企業の競争優位性を確立する上で、DX(デジタルトランスフォーメーション)は不可欠です。

しかし多くの企業から、「DXを進めているものの成果が出ない」「推進を担う人材が不足している」といった課題が挙げられています。

今回は、こうした課題を解決する鍵となる 即戦力DX人材の育成方法 について解説します。

まず、「なぜDX推進が滞るのか」という現状の課題を整理します。その上で、DXを牽引するために必要なスキルを備えた即戦力ビジネスアーキテクトの重要性を明らかにし、最後に体系的な育成方法についてご紹介します。

なぜDX推進が滞るのか

DXとは

まず、DXとは何を指すのでしょうか。

経済産業省が策定した「デジタルガバナンス・コード 3.0」では以下のように定義しています。

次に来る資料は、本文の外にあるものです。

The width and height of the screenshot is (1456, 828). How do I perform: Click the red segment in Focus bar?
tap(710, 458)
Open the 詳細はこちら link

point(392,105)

企業がビジネス環境の激しい変化に対応し、データとデジタル技術を活用して、顧客や社会のニーズを基に、製品やサービス、ビジネスモデルを変革するとともに、業務そのものや、組織、プロセス、企業文化・風土を変革し、競争上の優位性を確立すること。

この定義から、DXは単なるツール導入や紙の電子化ではなく、ビジネスモデルや企業文化を変革し、競争力を高める取り組みであることがわかります。その重要性は広く認識され、多くの企業がすでにDXに着手しています。

日本企業のDX推進状況

DX動向2025」によれば、日本において多くの企業でDXへの取り組みは進んでいるものの、実際に成果を創出できている企業は2024年度で6割に満たない状況です。米国と比較すると、日本企業は成果創出の面で大きな課題を抱えています。

DX動向2025より抜粋

DXが進まない理由

DXが進まない理由として以下が挙げられます。

  1. DX人材の量と質における課題
  2. DX推進に必要なスキルを把握できていない
  3. DXを推進する人材像を設定していない
  4. DX人材の育成に取り組めていない

1. DX人材の量と質における課題

統計から日本ではDX人材の量が相対的に不足していることがわかります。

2024年度を見ると、「やや不足している」「大幅に不足している」と回答した企業の割合が高く、多くの企業が人材不足を実感しています。一方、他国では「過不足はない」という回答が多く、日本は DX推進に必要な人材を十分に確保できていない 状況にあると言えます。

DX動向2025より抜粋

量だけでなく、質の面での課題も指摘されています。

人材は確保しているが、「質が不足している」と回答した企業も多く、これは DX人材が十分なパフォーマンスを発揮できていない ことを示しています。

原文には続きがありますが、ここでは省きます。